Em Madona Litta, de 1490, a Virgem amamenta o Menino Jesus, e as janelas em forma de arcos e a paisagem rochosa fazem-se presentes novamente. O bebê parece olhar para o expectador, e toma o leite materno como uma gostosa caixinha de leite condensado. Maria joga um olhar zeloso ao filho, e o cabelo da mãe é de um brilho cetinoso. Em Leda e o Cisne, de 1510, bebezinhos saídos de ovos são símbolo da fertilidade feminina, e um grande cisne abraça com suas asas Leda, a qual tem o corpo completamente nu e voluptuoso, sinuoso como em uma dança sensual. É como se Leda fosse a esposa do cisne, cujo pescoço longo corteja a moça, no mito grego de que Zeus disfarçava-se de criaturas selvagens para seduzir mulheres. Logo, os bebês são fruto da união entre Zeus e Leda. Em ambos os quadros São João Batista, que datam de 1516, o elemento fálico faz-se presente como santo apontando o dedo indicador para o alto ou para o lado, em um corpo com musculatura suave, não tensa. Batista é um polido rapaz imberbe, e ostenta um sorriso sutil, nem masculino, nem feminino. A luminosidade é lembra um pouco o estilo barroco, com relativo contraste entre claro e escuro.

Quando o adolescente Leonardo ingressou no mercado de arte florentino, a concorrência era ampla, pois havia muitos bons artistas atuando, como, por exemplo, Sandro Botticelli, outro ícone da Renascença, e Domenico Ghirlandaio, mestre de Michelangelo, sendo este último uma geração mais jovem do que da Vinci. Como hoje, uma boa indicação era pertinente, e, nesse sentido, o pai de Leonardo agiu, com a influência do genitor, em favor do próprio filho.

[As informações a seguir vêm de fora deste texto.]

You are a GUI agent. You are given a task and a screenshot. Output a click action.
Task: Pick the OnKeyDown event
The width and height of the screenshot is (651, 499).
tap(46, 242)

Reza a lenda que uma rivalidade entre Leonardo e Michelangelo firmou-se, e que aquele, em seus últimos anos de vida, sofreu uma paralisia parcial, o que o atrapalhava para desenhar, apesar do artista manter-se lúcido até o fim de seus dias, além de ser conhecido como uma pessoal jovial, sem ranços, sendo Leonardo uma pessoa com majestade a seu próprio modo.

O Renascimento foi uma janela que, aberta, revelou um mundo novo, uma dimensão metafísica onde o ser humano deu-se conta de si mesmo, depois de vários séculos de hegemonia medieval do Vaticano, o qual curvou-se aos ares de renovação. Leonardo foi um dos maiores canais que uniram os europeus nessa era.

Na ilustração desta postagem, um desenho de leão feito pelo mestre.